**DIE AUFGABE**
Gib die Zeilen der Einträge vom Anfang bis einschließlich der Zeile mit "[x=70, y=494]" als JSON-Liste von Zeichenketten aus. Jede Zeile wird zu einer Zeichenkette, und Leerzeilen entfallen.

[Gesammelte Daten]
####################
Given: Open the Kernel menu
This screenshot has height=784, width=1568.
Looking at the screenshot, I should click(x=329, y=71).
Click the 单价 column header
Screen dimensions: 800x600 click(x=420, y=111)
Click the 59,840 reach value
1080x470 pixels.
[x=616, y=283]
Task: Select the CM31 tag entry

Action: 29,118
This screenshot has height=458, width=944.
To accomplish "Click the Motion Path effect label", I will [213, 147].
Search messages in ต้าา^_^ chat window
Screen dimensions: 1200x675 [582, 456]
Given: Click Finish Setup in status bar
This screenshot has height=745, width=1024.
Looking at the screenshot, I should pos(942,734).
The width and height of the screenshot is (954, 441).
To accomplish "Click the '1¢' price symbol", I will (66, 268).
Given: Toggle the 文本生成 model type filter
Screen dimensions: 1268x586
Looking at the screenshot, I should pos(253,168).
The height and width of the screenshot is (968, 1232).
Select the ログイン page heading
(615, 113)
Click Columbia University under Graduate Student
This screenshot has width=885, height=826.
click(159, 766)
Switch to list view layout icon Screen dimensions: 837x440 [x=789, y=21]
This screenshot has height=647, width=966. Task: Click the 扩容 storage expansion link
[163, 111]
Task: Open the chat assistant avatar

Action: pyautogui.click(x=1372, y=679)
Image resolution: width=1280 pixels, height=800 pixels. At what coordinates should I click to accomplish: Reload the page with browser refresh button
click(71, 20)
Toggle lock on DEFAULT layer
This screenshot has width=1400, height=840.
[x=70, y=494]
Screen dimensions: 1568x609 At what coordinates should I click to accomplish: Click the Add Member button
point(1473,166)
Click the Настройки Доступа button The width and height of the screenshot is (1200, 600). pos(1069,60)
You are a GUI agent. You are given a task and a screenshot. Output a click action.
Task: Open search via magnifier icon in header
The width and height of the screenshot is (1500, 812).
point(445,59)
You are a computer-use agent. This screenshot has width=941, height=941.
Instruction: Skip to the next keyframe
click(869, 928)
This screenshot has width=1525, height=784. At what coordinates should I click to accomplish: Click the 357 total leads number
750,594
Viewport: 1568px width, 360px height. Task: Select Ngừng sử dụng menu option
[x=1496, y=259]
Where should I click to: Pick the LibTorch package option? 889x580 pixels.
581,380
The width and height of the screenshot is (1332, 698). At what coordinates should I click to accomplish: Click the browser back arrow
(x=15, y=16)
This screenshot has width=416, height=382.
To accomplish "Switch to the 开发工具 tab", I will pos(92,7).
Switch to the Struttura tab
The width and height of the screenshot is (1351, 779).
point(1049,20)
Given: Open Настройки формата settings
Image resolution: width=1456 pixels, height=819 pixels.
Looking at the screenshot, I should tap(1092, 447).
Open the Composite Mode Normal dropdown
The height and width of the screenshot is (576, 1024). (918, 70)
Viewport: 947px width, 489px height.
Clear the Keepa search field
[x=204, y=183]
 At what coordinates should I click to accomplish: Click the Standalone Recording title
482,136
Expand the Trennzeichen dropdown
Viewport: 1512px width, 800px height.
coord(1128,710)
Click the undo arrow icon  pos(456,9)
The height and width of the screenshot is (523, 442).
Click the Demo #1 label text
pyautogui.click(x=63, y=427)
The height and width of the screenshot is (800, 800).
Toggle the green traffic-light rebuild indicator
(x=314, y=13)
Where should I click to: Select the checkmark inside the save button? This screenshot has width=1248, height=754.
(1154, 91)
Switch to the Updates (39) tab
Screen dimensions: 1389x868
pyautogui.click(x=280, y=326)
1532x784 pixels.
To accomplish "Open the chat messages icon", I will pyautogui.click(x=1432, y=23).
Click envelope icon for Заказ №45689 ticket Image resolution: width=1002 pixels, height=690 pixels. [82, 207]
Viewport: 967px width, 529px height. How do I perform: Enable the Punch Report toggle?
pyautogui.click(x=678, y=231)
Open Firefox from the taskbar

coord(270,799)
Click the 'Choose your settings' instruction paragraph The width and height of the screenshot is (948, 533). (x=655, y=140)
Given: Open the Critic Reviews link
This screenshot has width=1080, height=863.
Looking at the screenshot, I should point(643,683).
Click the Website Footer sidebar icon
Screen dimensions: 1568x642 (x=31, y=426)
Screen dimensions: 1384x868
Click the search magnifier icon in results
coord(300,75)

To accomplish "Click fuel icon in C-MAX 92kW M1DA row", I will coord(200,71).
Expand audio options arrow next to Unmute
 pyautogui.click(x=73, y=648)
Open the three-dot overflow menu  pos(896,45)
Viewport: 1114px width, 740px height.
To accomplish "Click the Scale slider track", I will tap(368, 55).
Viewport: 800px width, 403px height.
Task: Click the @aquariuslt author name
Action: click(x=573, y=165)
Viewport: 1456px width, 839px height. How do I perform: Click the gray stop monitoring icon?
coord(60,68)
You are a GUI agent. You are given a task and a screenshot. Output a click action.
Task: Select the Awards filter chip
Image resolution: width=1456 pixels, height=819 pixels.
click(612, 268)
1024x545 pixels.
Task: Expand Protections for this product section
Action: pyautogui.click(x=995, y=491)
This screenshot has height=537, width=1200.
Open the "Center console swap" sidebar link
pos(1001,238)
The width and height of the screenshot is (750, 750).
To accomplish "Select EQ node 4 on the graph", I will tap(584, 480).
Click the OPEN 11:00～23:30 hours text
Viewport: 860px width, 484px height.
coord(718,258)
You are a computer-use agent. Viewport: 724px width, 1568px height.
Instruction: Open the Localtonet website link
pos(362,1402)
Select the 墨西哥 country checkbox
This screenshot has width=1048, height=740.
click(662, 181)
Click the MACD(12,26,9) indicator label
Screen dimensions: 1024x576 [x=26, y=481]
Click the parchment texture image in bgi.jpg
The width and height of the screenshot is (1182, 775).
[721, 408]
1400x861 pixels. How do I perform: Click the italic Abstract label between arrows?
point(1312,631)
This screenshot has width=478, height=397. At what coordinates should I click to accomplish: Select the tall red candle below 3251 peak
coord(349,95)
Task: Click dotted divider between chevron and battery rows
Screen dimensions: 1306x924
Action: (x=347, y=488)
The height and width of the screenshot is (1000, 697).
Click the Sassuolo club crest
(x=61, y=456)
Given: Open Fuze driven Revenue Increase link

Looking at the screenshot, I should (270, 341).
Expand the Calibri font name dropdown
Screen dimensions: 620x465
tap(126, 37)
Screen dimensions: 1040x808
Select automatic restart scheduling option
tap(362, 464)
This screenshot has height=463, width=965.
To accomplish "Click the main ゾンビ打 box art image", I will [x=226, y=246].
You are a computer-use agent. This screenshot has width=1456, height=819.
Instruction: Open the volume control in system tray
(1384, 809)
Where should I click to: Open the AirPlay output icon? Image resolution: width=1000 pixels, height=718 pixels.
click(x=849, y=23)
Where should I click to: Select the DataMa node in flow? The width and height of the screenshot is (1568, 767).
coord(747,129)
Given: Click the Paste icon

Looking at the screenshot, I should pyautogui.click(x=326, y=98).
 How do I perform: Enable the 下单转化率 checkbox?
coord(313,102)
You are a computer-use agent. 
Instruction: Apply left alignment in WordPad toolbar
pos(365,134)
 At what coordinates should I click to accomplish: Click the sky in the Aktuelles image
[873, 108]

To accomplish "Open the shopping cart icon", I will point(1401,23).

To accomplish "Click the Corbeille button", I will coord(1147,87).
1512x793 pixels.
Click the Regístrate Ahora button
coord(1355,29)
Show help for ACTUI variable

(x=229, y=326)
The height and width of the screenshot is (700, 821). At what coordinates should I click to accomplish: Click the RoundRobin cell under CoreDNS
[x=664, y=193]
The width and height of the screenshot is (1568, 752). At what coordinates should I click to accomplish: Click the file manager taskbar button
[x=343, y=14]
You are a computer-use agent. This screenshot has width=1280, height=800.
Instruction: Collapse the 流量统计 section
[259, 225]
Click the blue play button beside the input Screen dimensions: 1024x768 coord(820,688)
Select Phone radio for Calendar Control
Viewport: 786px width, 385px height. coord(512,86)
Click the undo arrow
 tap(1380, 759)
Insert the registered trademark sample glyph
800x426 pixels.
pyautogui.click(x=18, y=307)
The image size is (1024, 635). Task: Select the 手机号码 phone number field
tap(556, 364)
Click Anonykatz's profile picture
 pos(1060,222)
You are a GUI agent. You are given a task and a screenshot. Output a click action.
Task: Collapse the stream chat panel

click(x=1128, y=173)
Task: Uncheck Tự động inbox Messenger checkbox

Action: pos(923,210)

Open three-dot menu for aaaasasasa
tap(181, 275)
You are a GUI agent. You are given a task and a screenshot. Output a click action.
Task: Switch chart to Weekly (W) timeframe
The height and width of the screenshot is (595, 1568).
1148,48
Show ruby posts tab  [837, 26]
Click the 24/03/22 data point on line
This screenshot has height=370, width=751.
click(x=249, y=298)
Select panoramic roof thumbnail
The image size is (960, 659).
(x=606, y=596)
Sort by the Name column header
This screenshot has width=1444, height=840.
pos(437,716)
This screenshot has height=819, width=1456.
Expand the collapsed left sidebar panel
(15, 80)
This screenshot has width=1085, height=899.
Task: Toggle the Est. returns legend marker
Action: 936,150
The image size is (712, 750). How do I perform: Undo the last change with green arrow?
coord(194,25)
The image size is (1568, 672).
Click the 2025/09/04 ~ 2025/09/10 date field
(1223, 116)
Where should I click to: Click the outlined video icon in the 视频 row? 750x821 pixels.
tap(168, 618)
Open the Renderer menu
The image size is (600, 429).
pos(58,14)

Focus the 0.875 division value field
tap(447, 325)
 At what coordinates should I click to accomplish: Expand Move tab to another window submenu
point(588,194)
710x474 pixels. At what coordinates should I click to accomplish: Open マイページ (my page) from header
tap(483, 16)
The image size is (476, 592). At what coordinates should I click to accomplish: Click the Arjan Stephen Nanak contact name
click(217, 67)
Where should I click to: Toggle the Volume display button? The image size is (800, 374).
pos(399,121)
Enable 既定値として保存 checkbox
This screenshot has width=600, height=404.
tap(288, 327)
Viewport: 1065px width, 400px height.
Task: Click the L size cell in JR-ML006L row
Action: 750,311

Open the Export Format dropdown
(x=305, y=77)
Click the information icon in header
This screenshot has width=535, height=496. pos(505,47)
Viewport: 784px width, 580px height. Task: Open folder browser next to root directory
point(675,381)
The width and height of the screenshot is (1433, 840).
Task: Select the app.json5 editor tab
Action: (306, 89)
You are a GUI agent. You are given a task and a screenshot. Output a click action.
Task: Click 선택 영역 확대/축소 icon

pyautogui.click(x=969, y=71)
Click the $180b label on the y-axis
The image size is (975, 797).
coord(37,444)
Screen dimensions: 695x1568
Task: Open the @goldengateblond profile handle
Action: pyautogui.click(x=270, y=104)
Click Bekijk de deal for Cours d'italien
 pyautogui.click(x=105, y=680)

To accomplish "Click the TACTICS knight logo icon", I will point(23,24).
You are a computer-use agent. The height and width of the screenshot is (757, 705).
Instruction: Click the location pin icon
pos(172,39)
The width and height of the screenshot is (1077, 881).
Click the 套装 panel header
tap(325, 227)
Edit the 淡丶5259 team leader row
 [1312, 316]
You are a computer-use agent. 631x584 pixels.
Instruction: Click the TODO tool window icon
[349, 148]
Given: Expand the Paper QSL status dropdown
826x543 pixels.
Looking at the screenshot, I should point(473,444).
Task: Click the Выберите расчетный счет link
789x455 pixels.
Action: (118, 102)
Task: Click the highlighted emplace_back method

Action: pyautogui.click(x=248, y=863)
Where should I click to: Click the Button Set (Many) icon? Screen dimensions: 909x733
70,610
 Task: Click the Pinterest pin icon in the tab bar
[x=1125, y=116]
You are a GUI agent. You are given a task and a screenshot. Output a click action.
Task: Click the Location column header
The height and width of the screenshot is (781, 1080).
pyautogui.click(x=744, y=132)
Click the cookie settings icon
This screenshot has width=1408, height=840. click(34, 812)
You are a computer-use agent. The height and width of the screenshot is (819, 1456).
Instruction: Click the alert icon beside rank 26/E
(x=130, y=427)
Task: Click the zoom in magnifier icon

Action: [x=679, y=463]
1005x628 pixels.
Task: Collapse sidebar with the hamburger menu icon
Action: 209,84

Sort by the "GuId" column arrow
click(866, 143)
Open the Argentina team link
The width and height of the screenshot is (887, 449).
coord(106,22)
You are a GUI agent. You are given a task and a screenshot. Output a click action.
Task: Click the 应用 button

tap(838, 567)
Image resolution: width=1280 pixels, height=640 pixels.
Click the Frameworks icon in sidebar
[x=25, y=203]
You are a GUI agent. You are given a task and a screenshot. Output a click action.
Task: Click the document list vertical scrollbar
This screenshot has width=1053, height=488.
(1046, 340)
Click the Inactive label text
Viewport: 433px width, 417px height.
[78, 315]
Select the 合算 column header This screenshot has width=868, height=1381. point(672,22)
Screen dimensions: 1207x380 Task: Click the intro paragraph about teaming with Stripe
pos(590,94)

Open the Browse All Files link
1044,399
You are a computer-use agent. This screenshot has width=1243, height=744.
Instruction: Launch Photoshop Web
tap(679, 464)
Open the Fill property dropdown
####################
**LÖSUNG**
[
  "Given: Open the Kernel menu",
  "This screenshot has height=784, width=1568.",
  "Looking at the screenshot, I should click(x=329, y=71).",
  "Click the 单价 column header",
  "Screen dimensions: 800x600 click(x=420, y=111)",
  "Click the 59,840 reach value",
  "1080x470 pixels.",
  "[x=616, y=283]",
  "Task: Select the CM31 tag entry",
  "Action: 29,118",
  "This screenshot has height=458, width=944.",
  "To accomplish \"Click the Motion Path effect label\", I will [213, 147].",
  "Search messages in ต้าา^_^ chat window",
  "Screen dimensions: 1200x675 [582, 456]",
  "Given: Click Finish Setup in status bar",
  "This screenshot has height=745, width=1024.",
  "Looking at the screenshot, I should pos(942,734).",
  "The width and height of the screenshot is (954, 441).",
  "To accomplish \"Click the '1¢' price symbol\", I will (66, 268).",
  "Given: Toggle the 文本生成 model type filter",
  "Screen dimensions: 1268x586",
  "Looking at the screenshot, I should pos(253,168).",
  "The height and width of the screenshot is (968, 1232).",
  "Select the ログイン page heading",
  "(615, 113)",
  "Click Columbia University under Graduate Student",
  "This screenshot has width=885, height=826.",
  "click(159, 766)",
  "Switch to list view layout icon Screen dimensions: 837x440 [x=789, y=21]",
  "This screenshot has height=647, width=966. Task: Click the 扩容 storage expansion link",
  "[163, 111]",
  "Task: Open the chat assistant avatar",
  "Action: pyautogui.click(x=1372, y=679)",
  "Image resolution: width=1280 pixels, height=800 pixels. At what coordinates should I click to accomplish: Reload the page with browser refresh button",
  "click(71, 20)",
  "Toggle lock on DEFAULT layer",
  "This screenshot has width=1400, height=840.",
  "[x=70, y=494]"
]